*Dataset records:*
--

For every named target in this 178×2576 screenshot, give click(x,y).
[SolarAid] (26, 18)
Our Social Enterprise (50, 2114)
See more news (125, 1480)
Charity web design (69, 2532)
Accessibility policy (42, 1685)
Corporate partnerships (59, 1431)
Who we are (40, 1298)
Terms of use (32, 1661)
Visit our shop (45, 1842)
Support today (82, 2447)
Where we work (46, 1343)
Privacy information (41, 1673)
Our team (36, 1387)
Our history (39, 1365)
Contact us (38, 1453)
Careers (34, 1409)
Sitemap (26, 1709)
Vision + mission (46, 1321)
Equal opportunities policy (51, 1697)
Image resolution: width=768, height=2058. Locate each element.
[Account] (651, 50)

--

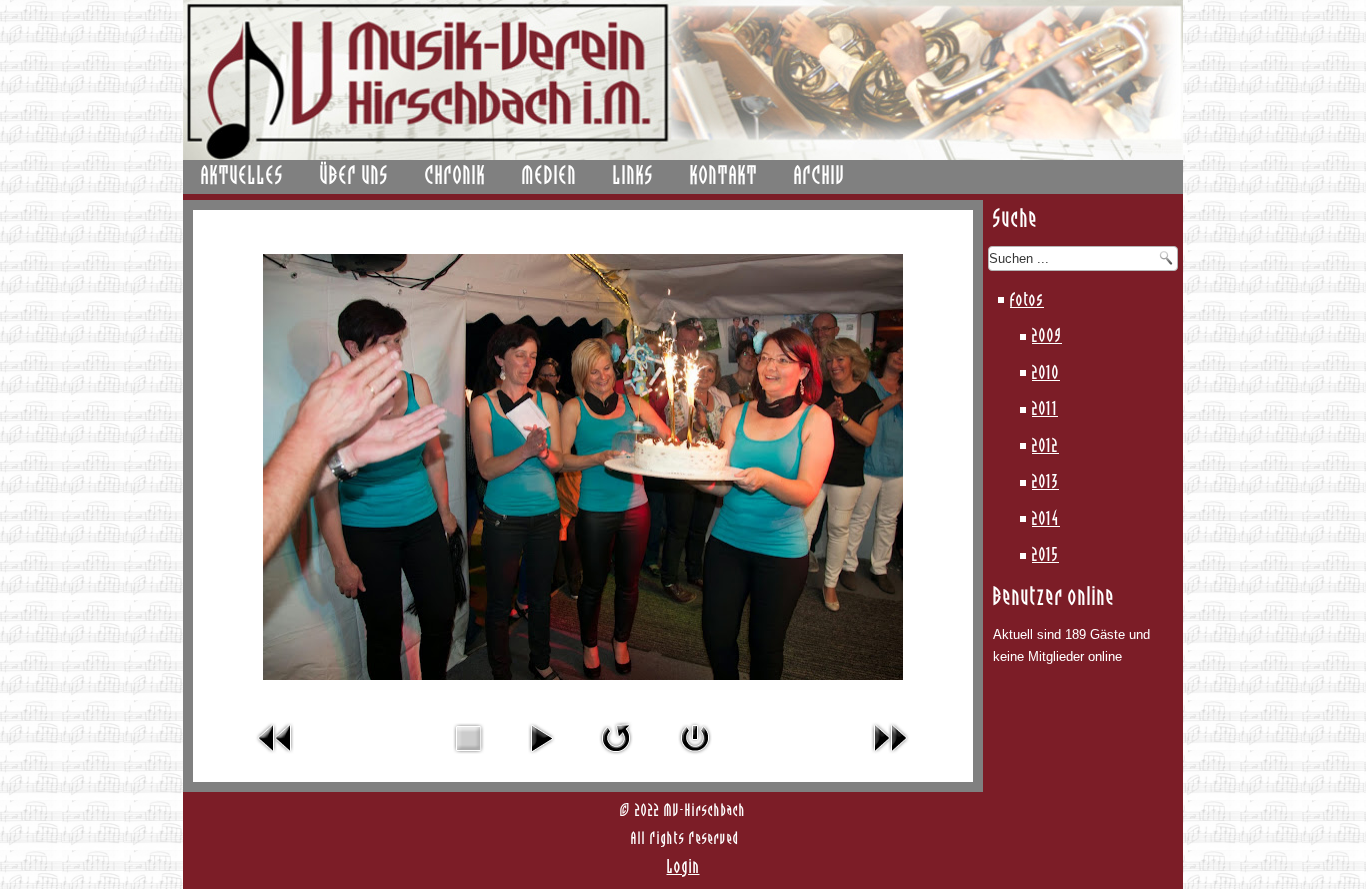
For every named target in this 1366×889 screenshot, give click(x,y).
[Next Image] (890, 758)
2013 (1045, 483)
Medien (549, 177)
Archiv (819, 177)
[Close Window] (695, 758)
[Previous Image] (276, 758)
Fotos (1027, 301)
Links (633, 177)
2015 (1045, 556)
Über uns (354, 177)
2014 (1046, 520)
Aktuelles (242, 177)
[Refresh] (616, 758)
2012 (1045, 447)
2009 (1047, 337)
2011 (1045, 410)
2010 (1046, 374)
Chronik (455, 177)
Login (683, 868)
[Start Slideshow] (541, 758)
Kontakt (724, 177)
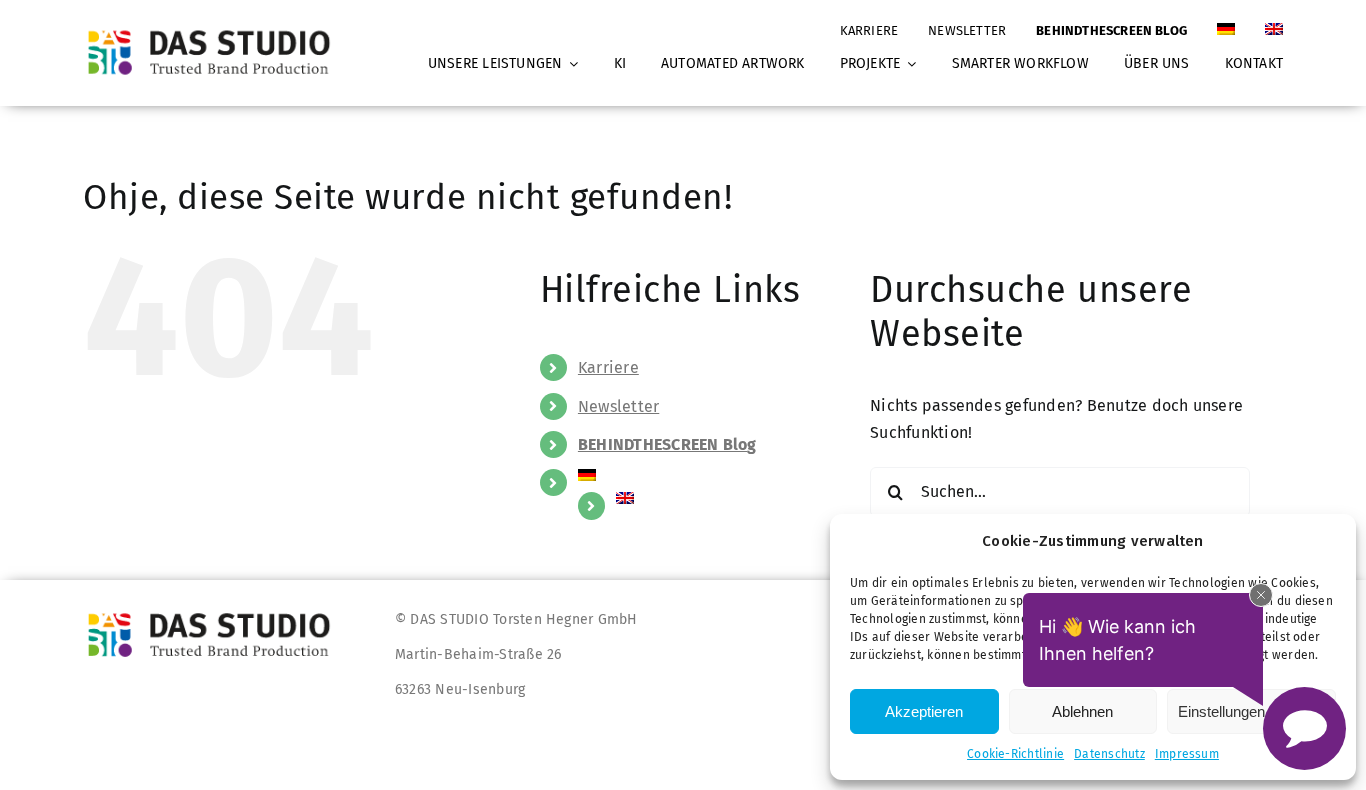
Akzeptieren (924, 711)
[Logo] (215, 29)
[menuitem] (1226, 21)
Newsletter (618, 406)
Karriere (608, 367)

--

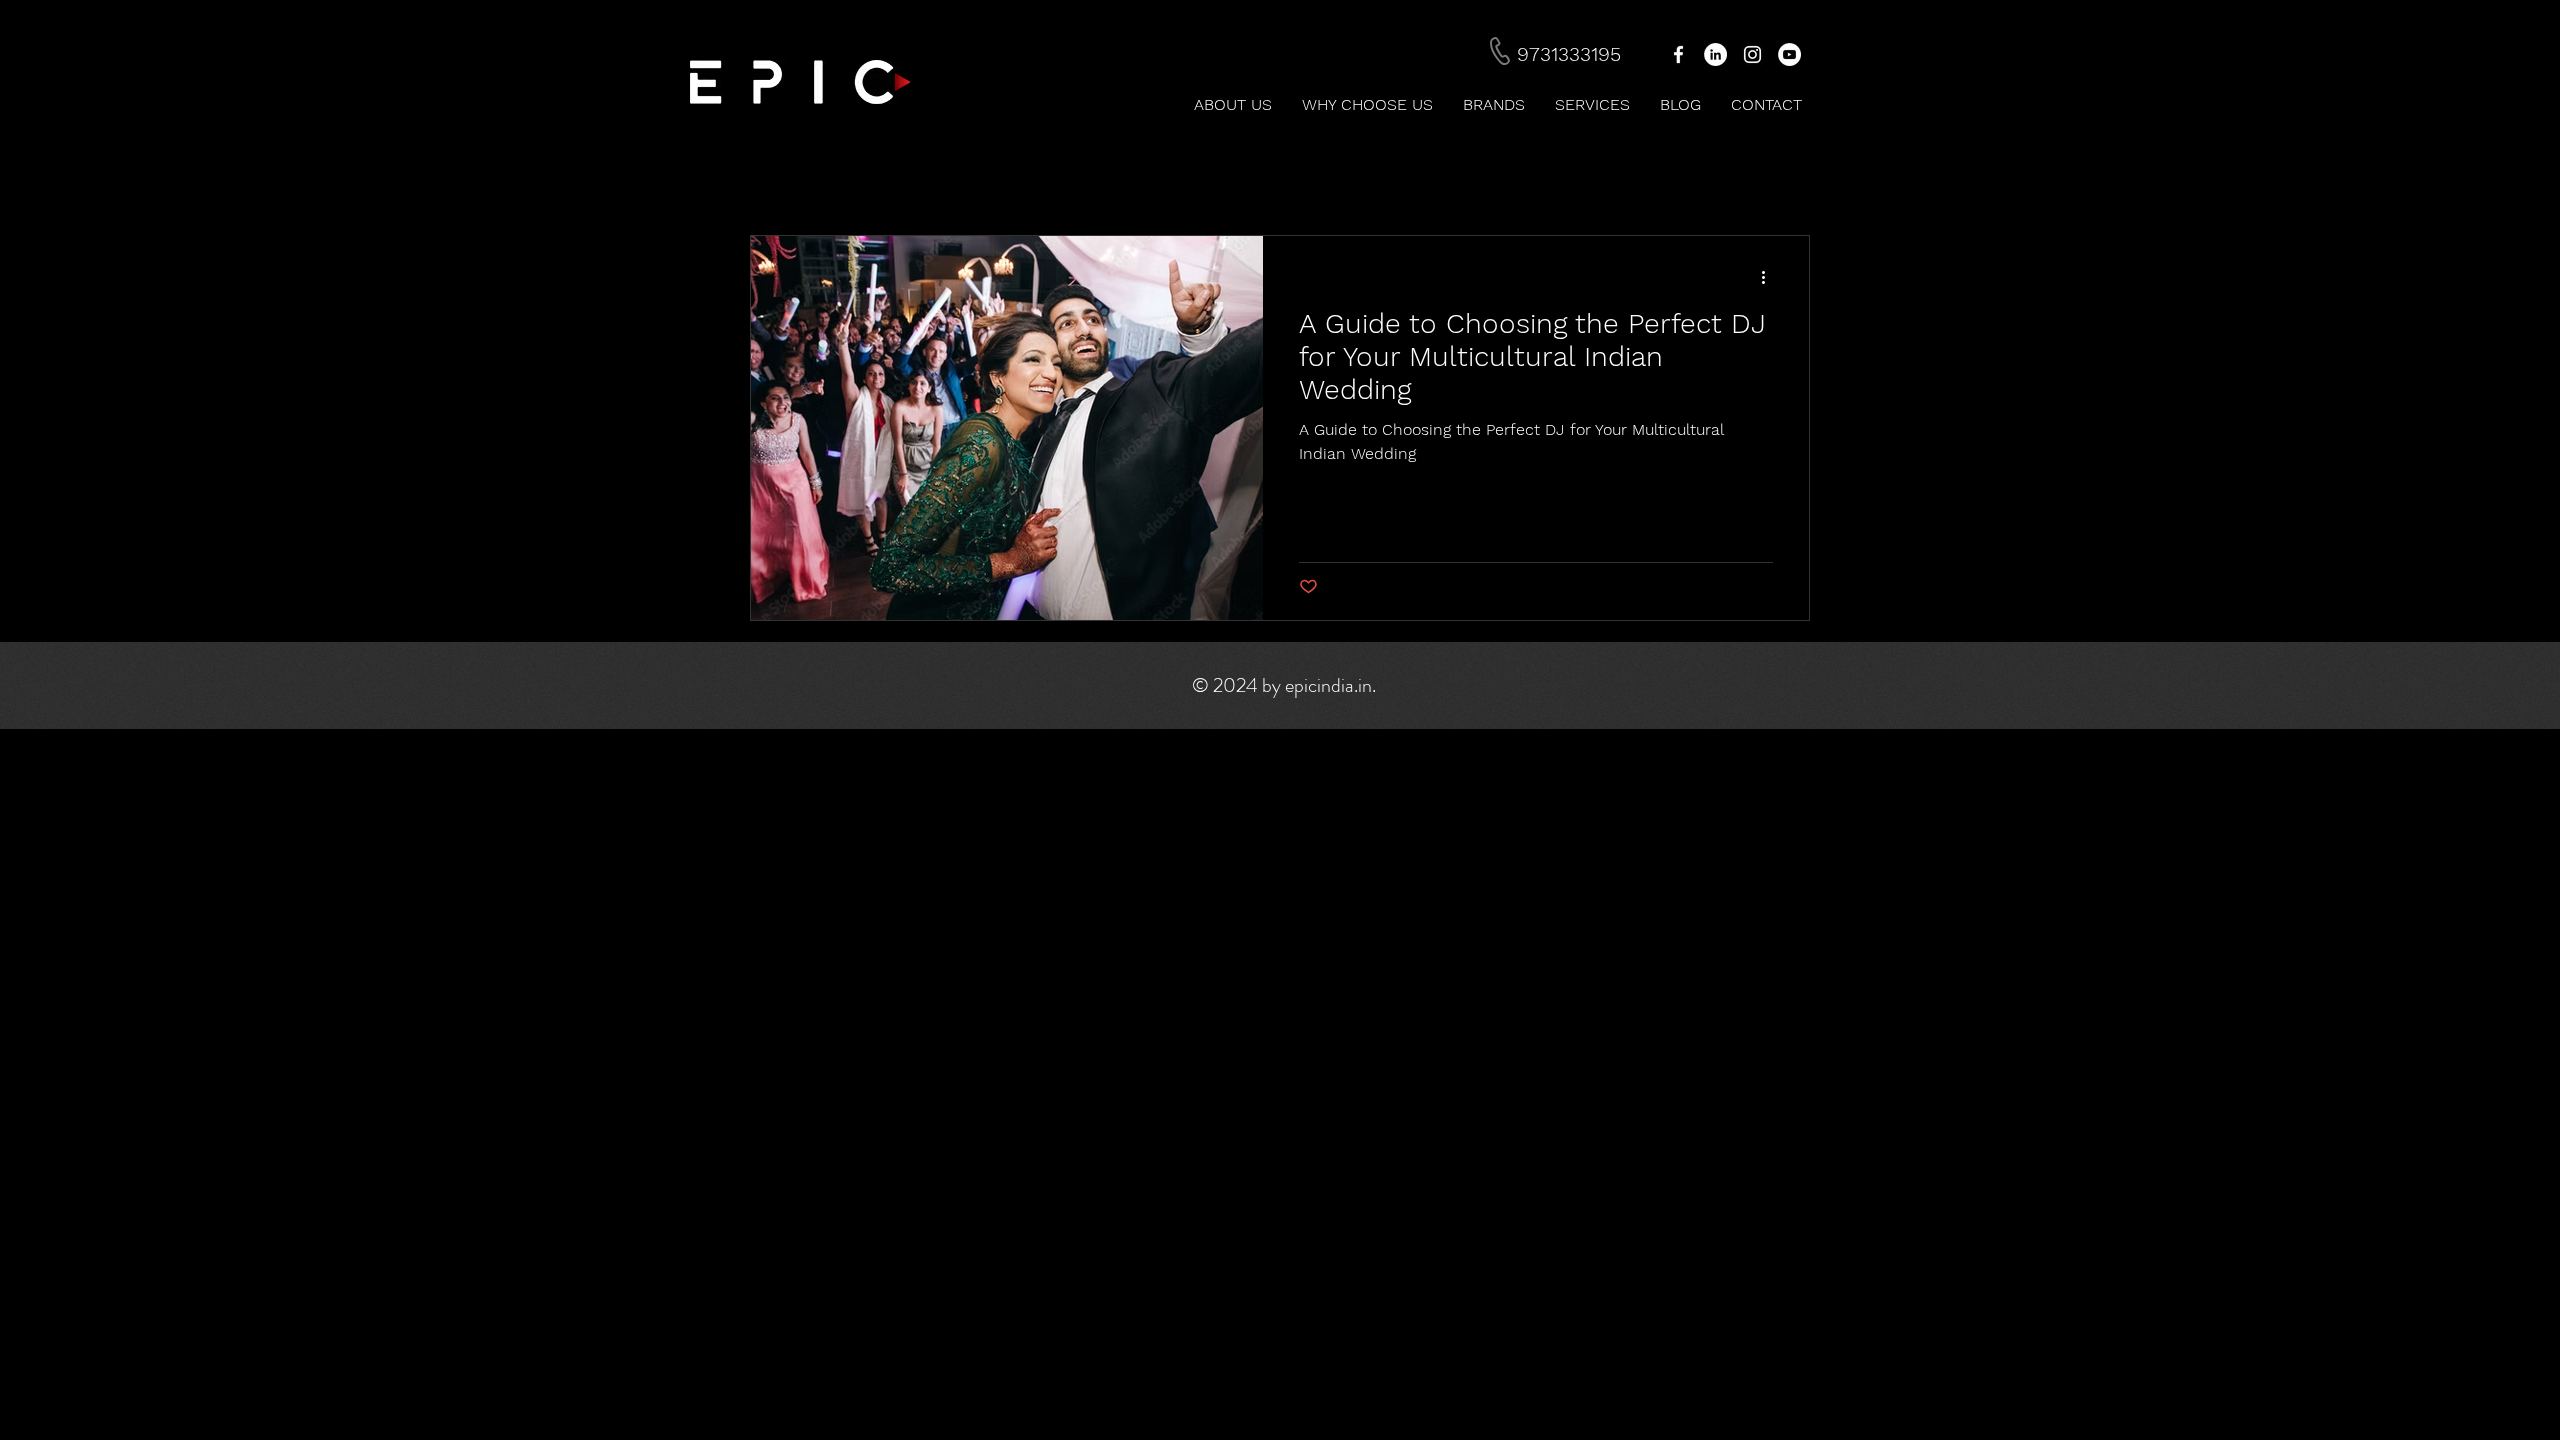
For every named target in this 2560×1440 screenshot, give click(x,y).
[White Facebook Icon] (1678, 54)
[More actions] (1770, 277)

--

*Action item:* In the records above, how many lines hold the string "every"? Respond with that number only.

*Task solution:* 3